Tudo isso tem um custo enorme que é extremamente difícil de quantificar. E a verdade é que a União Europeia respondeu e ainda está a responder à emergência com um caminho cheio de dúvidas. O caso AstraZeneca é paradigmático: resume em si todas as contradições de Bruxelas. Ursula von der Leyen, a Presidente da União Europeia, faz lembrar o condutor dum elefante adormecido que recusa admitir o que todos podem ver: o bicho dorme, de vez em quando mexe um pouco a tromba mas basicamente dorme. “Não que não está a dormir”, responde Ursula “é apenas a sua maneira de resolver as situações de emergência. E funciona maravilhosamente bem!”. A pergunta é: o que está escondido debaixo do elefante?

 

Ipse dixit.

5 Replies to “O paquiderme de Bruxelas”

  1. Para se proteger das moscas (que o incomodam) enquanto dorme, o paquiderme cobre-se de terra e esterco…
    Lá debaixo não será mais do mesmo?

  2. Grande Max,

    Ao ler as tua linhas até se pode ficar a pensar que a UE não é liderada por alguém, quando o que se passa é que é fortemente liderada, só que os donos estão do outro lado do Atlântico, basta olhar para a evolução do PIB. A zona euro não começou por ser o maior bloco económico do mundo? Penso que na UE sucedeu o mesmo que já tinha acontecido no Japão uma década antes, a segunda maior economia da Mundo é agora três vezes mais pequena do que a China, Parece haver aqui uma tendência histórica que nos garante que os países próximos dos EUA são dissolvidos, pelo menos desde que o Reino Unido perdeu o maior império do Mundo. Mais um exemplo, a Índia que mantém na miséria mais abjecta centenas de milhões de pessoas. Temos uma outra via, a China e a Rússia que ao manter a soberania garantiram os direitos humanos das respectivas populações…

  3. “O que está escondido embaixo do elefante?”. Depende do que você queira ver. Sem considerar o fator conspiração, tudo se torna muito contraditório, ilógico, e aparentemente incompreensível.

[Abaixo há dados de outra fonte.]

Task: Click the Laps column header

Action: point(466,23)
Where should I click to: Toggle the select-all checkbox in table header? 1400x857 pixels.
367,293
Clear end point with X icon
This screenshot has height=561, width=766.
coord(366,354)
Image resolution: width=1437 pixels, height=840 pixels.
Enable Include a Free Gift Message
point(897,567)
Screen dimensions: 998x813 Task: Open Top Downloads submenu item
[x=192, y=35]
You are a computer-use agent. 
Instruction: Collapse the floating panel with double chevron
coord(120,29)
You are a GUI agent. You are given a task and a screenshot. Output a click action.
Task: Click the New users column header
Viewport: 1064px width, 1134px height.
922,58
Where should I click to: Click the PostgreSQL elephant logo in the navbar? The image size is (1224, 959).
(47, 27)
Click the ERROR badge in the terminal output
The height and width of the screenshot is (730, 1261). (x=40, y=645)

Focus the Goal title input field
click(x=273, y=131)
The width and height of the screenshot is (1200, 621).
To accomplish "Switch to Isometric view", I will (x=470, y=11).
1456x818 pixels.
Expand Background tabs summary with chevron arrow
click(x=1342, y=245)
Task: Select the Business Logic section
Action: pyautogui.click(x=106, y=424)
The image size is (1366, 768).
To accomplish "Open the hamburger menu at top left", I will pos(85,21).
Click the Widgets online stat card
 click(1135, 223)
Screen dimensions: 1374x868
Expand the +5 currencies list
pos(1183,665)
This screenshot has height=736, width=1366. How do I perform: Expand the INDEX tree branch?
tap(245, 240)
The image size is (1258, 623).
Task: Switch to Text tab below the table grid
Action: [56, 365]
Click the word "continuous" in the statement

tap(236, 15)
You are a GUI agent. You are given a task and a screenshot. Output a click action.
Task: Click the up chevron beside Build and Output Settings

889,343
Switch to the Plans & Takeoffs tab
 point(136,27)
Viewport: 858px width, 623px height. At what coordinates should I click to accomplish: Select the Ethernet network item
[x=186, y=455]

Agora, mesmo que você reconheça algo conspiratório, isso não significa que você identifique como este processo é conduzido, porque, obviamente, trata-se de conspiração e não de uma teoria diversionista.

  4. Uma coisa é certa, a Itália tem que dar uma resposta à humilhação e abandono que sofreu por parte da união europeia (ue) na fase mais crítica da pandemia provocada pela doença do coronavírus covid-19.

    Se não fosse a Federação da Rússia (FR) a oferecer ajuda ao governo Italiano teria sido uma catástrofe.

    Depois de ser efectuado o empréstimo financeiro de Bruxelas aos Estados-membros, e o dinheiro cair nas contas, veremos o que vai acontecer à união europeia (ue), e como já aqui escrevi a Itália poderá abandonar esse organismo dando início ao colapso do mesmo, para felicidade de todos nós.

    A união europeia (ue) é um projecto Inglês, nunca foi um projecto Europeu, nem tão pouco uma organização económica onde os países que a integram colaboram entre si numa perspectiva de ganha-ganha, muito pelo contrário, é um projecto político ditatorial Anglo-Saxónico, globalista, e neoliberal, que pretende destruir os Estados-Nação Europeus, os seus povos e culturas.

    1. Projeto inglês ?!?! E quem são os tais ingleses além de serem originários dos germanicos anglos e saxoes? A linguiça tá bem mais abaixo nesse pirão. Uma linguiça quase invisível aos olhos dos opiniaticos de plantão.